Visual chart patterns enable the trader to remain focused on price movement without evaluating the reasons responsible for movement of the price (fundamental analysis).
The quick emergence of patterns in price movements enables the trader to watch not just the news, but also the reaction of other traders to news that is released.
Trends are measureable and cyclical. A forex trader who understands the imputed information in price movements can evaluate trends from the previous periods (weeks, months, or years) and trade accordingly.
Line charts are perhaps the simplest of forex charts, focusing on the closing prices of any given currency. (Note that forex values are always quoted in pairs, such as GBP/USD or USD/JPY. In every forex exchange transaction, you are simultaneously buying one (base) currency and selling another (quote currency)). You just need to draw a straight line from one closing price to another to understand the movement in price of a given currency over a defined period of time.

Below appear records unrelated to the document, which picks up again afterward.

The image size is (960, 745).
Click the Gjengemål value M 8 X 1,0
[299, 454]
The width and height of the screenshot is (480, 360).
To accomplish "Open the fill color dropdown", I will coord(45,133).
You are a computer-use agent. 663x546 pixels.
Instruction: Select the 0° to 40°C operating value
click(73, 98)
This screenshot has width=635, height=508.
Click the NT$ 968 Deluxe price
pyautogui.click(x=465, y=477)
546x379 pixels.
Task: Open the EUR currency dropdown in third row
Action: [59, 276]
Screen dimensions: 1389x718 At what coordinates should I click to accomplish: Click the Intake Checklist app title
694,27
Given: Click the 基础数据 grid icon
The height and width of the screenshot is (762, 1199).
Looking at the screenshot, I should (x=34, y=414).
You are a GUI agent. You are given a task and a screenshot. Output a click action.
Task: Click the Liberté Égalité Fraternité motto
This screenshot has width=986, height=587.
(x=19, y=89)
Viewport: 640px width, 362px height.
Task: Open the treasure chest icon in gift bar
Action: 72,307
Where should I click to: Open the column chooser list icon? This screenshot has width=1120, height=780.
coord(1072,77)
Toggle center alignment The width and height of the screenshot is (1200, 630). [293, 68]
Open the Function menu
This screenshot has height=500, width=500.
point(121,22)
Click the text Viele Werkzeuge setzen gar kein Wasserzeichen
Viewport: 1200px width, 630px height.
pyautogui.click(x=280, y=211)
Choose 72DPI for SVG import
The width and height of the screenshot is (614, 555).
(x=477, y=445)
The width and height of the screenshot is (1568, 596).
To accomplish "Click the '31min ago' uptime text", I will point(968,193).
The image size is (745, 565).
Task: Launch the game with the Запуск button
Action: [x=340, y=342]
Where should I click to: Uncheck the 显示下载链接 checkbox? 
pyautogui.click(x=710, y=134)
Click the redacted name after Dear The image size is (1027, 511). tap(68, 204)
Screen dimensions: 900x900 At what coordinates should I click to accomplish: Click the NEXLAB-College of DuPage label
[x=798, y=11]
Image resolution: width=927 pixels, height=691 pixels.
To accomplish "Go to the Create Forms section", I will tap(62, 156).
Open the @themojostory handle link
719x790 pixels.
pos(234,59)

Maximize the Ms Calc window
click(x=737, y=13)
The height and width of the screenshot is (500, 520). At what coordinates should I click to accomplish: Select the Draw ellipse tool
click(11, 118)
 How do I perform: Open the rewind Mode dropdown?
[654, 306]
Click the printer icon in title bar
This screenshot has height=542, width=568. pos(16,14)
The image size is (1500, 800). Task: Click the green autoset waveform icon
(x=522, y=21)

Though slightly more difficult to read and comprehend than the line chart, a bar chart displays a more precise representation of price movements. Apart from the closing and opening prices, it also shows the low and high price of the currency pair you may be trading in. It is comprised of vertical lines, each line showing the price variation (lowest and highest prices) over a unit of time, from ticks (individual trades) to weeks, or more. The corresponding forex charts have tick marks, projecting out from each end of the line to indicate the opening price. For example, if it were a daily bar chart, it would indicate the opening price for that day on the left while the closing price for that time period would be shown on the right. The bars are usually shown in different colors to show if prices went up or down in that period.
Candlestick price charts were developed by Japanese rice traders over 150 years ago. This kind of chart is as accurate as the bar chart but displays information in a more helpful manner. Many traders appreciate its convenient patterns that facilitate estimation of trends and likely changes in prices. This chart combines a line chart and a bar chart, with each bar representing all the four significant pieces of information for any chosen day: the open, the close, the high, and the low.
The hollow or filled portion of the candlestick is called "the body" (also referred to as "the real body"). The long thin lines above and below the body represent the high/low range and are called "shadows" (also referred to as "wicks" and "tails"). The high is marked by the top of the upper shadow and the low by the bottom of the lower shadow. If the stock closes higher than its opening price, a hollow candlestick is drawn with the bottom of the body representing the opening price and the top of the body representing the closing price. If the stock closes lower than its opening price, a filled candlestick is drawn with the top of the body representing the opening price and the bottom of the body representing the closing price.
Sample Sample forex charts are available on the internet for uploading for your personal training. Use these sample data sets to gain familiarity with real-life scenarios. Only after thorough preparation should you begin to use forex charts as a key analytic tool in your trading arsenal.